Can I use `grep` and textproc/bsdgrep to locate underlined words including headers within manpages? So far it can get search for any header not underlined within that manpage.
The headers can be included in the search with A (after) and B (before) options. The `-i` (case) argument didn't work either for locating underlined headers.

`man rc.conf | grep -A2 -B2 kld_list`.


----------



## tobik@ (May 31, 2018)

Strip the escape sequences first:
`man rc.conf | col -b | grep -A2 -B2 kld_list`

What are you trying to do?


----------



## VladiBG (May 31, 2018)

Instead of using grep to filter the content in the man page you can open the man page then use internal search function of the "more or less pager". For example if you are searching for "kld"
open the man page `man rc.conf`
type /kld inside the man page hit enter this will search for the first match of "kld" ( / =
to search for next match press "n"

/pattern          *  Search forward for (N-th) matching line.
  ?pattern          *  Search backward for (N-th) matching line.
  n                 *  Repeat previous search (for N-th occurrence).
  N                 *  Repeat previous search in reverse direction.


Edit: if you are using "less" then the search pattern is highlighted in the entire document.
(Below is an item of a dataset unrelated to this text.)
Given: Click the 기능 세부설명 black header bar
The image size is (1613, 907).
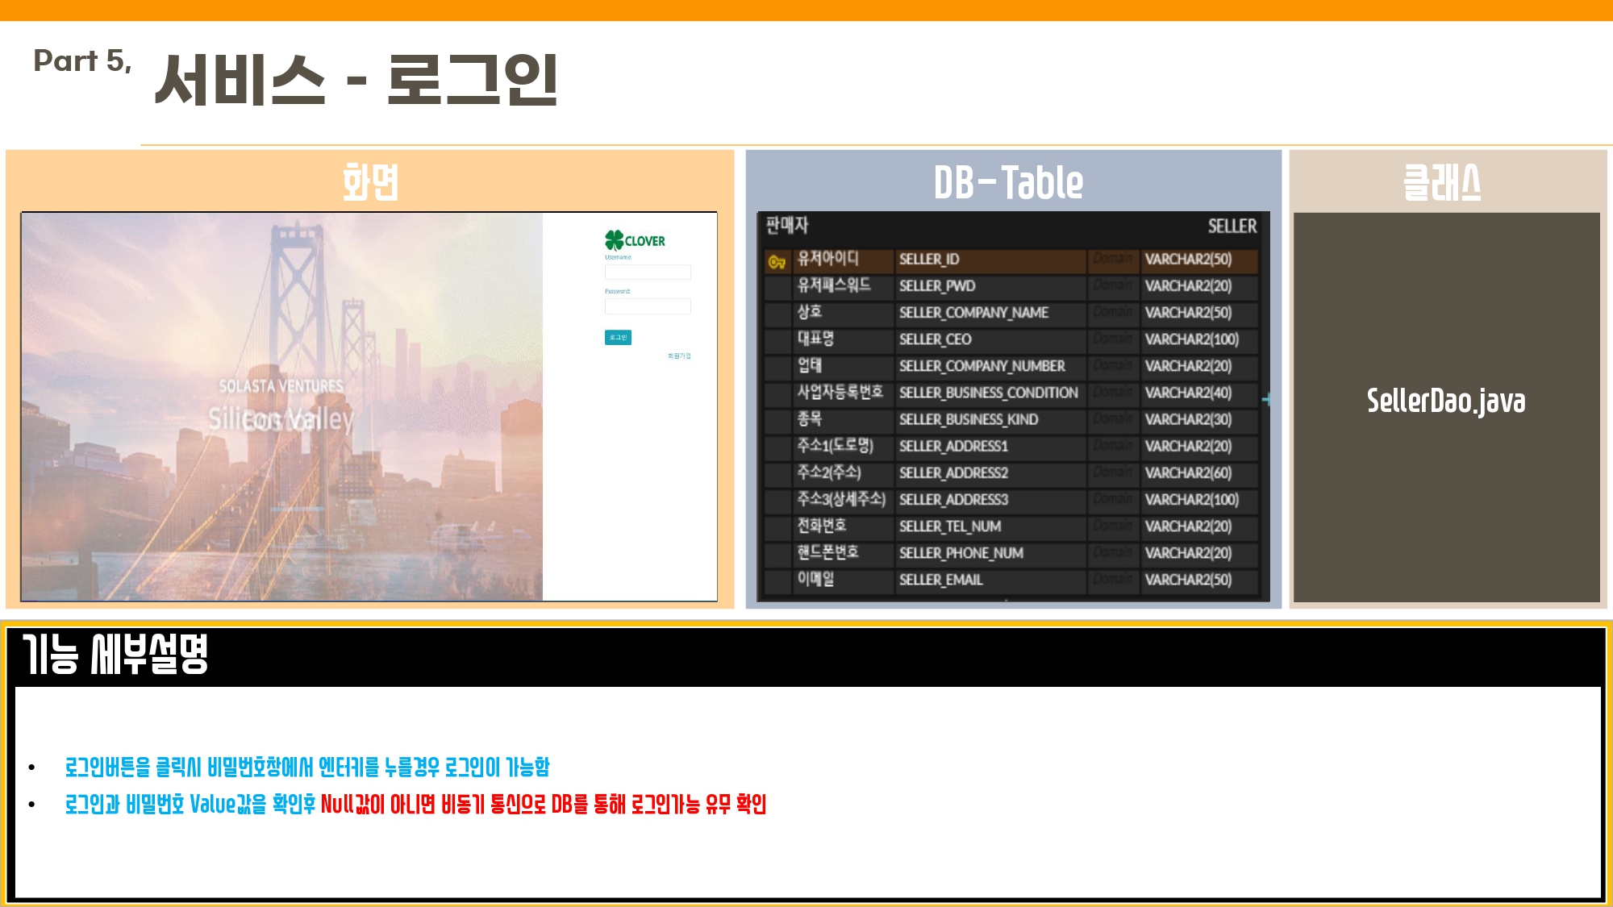Looking at the screenshot, I should coord(807,656).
It depend of your default PAGER env.



> Why would someone use "more" if they can use "less"?


----------



## sidetone (May 31, 2018)

Both solutions are good.



tobik@ said:


> Strip the escape sequences first:
> `man rc.conf | col -b | grep -A2 -B2 kld_list`
> 
> What are you trying to do?


Trying to search for the underlined item of any manpage, and what comes after it.
`man rc.conf | col -b | grep -A3 kld`. The -B option was to show of the inconvenient way, that didn't always work, I used it to turned up a category.


----------